La Comisión de Investigación del Consejo de Derechos Humanos afirmó en su informe anual que la represión israelí contra los grupos de DDHH era “injustificada y violaba los derechos humanos fundamentales, incluidos los derechos a la libertad de asociación, expresión, opinión, reunión pacífica, intimidad y el derecho a un juicio justo”.

La comisión, dirigida por un equipo de tres expertos en derechos humanos, se creó en 2021 tras los ataques israelíes de 11 días contra Gaza. Israel acusa al consejo de derechos, y a la comisión, de “parcialidad injusta”.

La ex jefa de derechos humanos de la ONU, Navi Pillay, que dirige la comisión, acusó a las autoridades israelíes de “limitar los derechos a la libertad de expresión y de asociación pacífica”.

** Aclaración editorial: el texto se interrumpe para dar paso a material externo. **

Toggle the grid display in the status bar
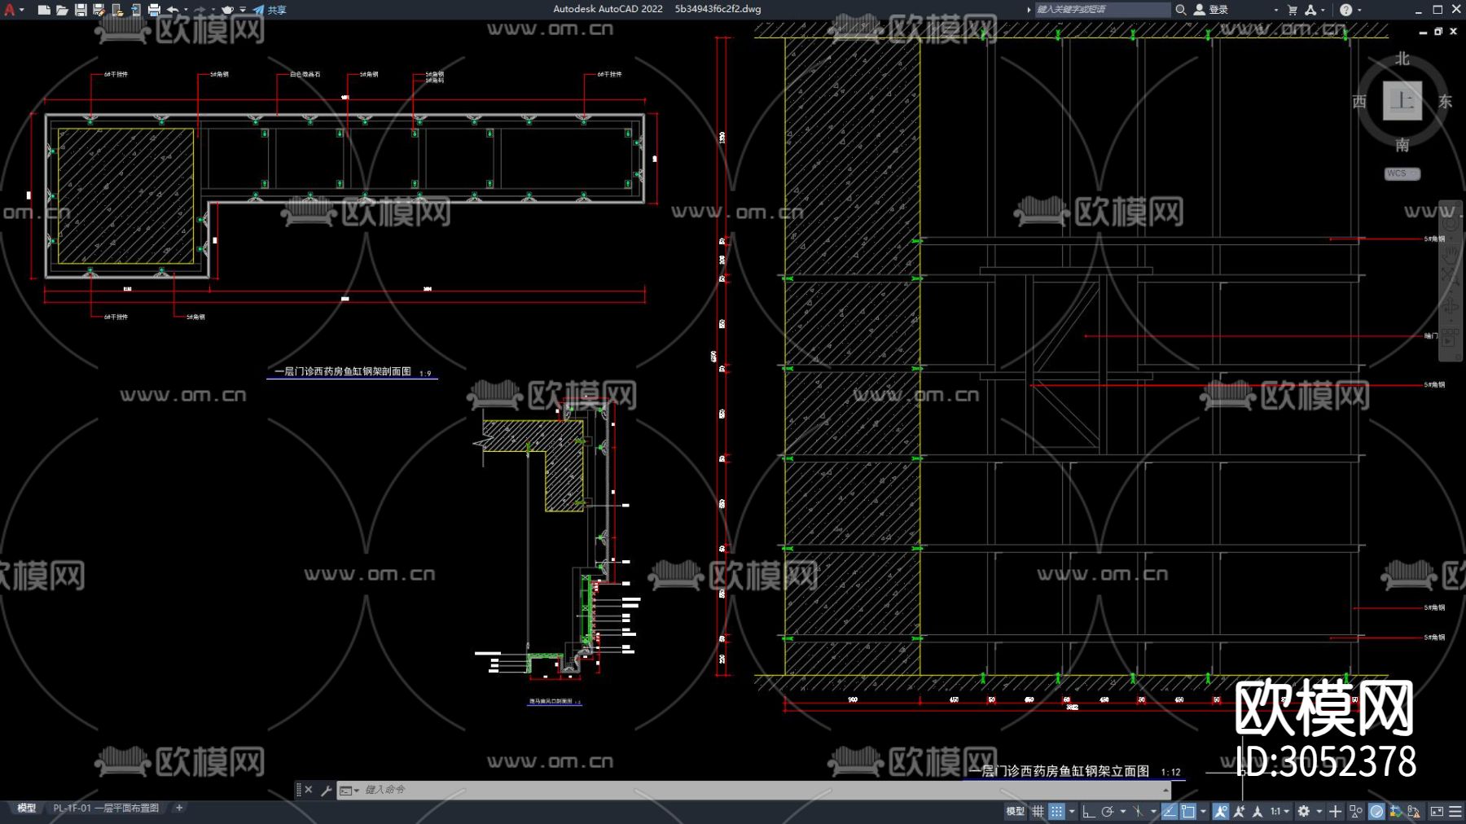 (1038, 811)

“Estamos especialmente alarmados por la situación de los defensores palestinos de los derechos humanos, que son sometidos habitualmente a una serie de medidas punitivas como parte del régimen de ocupación”, declaró.

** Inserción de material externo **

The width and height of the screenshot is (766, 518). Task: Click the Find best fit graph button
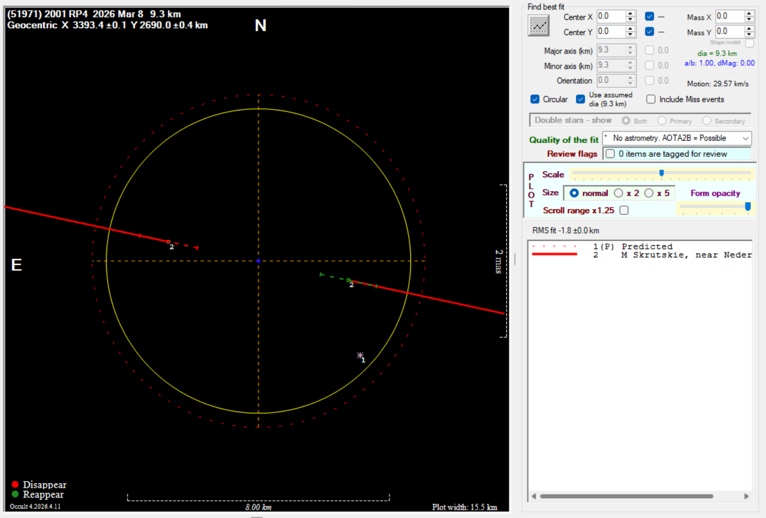pos(538,26)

En 2020 y 2021, Israel designó y prohibió siete grupos palestinos de derechos humanos como “terroristas”. Posteriormente, las fuerzas israelíes allanaron las sedes de las organizaciones y cerraron algunas de sus oficinas.

Israel afirma que los grupos están vinculados al Frente Popular para la Liberación de Palestina (FPLP), que Tel Aviv clasifica como “terrorista”. Los grupos de defensa de los derechos niegan cualquier relación con el FPLP, mientras que varios países europeos han rechazado las acusaciones israelíes, alegando falta de pruebas.